Goal of the exercise: Gather every line from the entries below that contains the string "link". Case matters.

Items:
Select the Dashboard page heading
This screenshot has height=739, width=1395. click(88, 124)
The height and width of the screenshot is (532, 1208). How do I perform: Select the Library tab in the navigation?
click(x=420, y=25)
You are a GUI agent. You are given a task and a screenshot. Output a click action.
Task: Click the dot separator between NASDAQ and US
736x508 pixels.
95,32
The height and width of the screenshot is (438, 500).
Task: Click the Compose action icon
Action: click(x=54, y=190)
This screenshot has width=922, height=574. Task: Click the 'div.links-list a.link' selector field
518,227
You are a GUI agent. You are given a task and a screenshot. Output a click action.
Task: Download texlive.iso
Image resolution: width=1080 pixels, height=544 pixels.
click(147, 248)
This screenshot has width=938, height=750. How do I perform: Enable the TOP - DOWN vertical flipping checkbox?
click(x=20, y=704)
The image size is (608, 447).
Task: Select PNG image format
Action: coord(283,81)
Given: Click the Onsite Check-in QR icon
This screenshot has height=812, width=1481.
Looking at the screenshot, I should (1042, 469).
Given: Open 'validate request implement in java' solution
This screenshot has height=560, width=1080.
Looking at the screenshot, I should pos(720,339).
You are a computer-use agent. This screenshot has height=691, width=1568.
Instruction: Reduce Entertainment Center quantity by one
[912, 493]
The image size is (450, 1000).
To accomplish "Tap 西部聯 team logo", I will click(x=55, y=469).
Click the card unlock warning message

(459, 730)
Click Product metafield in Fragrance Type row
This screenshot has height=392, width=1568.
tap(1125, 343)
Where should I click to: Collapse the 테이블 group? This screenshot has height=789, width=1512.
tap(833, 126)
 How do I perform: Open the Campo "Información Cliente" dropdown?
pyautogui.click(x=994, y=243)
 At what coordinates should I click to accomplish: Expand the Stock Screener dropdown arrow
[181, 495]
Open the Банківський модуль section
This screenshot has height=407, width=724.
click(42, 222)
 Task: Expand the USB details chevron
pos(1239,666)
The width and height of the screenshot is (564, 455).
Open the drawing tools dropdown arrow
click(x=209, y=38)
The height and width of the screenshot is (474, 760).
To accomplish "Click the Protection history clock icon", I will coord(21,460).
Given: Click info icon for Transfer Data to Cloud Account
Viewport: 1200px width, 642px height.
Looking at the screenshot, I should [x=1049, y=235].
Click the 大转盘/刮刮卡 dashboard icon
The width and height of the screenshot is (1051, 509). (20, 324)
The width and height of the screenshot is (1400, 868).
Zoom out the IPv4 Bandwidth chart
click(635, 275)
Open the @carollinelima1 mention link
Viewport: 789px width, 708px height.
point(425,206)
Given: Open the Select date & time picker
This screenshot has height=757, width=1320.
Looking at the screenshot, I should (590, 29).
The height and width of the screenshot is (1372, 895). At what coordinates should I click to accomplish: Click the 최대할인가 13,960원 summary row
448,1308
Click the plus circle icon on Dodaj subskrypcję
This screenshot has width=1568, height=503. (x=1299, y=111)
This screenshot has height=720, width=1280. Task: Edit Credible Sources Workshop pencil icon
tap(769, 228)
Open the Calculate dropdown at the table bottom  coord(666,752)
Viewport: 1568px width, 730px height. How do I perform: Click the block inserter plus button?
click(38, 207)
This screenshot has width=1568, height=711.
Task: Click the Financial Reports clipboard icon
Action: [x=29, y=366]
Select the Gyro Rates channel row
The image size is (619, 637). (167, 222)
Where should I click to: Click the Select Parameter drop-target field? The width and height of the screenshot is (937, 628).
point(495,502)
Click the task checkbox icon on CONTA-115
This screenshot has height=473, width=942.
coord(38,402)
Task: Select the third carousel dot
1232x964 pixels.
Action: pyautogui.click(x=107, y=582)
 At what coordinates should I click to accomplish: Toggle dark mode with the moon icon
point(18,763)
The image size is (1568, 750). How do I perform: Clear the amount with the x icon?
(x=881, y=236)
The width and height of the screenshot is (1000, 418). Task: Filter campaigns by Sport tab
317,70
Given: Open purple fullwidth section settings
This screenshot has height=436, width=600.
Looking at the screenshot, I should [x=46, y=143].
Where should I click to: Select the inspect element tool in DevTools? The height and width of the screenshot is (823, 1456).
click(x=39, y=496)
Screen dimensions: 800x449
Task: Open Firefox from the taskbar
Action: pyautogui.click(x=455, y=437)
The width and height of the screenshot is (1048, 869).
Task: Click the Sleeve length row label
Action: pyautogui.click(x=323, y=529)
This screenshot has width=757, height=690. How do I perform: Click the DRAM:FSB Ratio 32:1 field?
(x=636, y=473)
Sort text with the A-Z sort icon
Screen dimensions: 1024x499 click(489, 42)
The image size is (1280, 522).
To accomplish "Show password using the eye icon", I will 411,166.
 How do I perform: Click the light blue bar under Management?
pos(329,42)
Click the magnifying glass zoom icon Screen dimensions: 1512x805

Expected answer:
This screenshot has width=922, height=574. Task: Click the 'div.links-list a.link' selector field
Open the @carollinelima1 mention link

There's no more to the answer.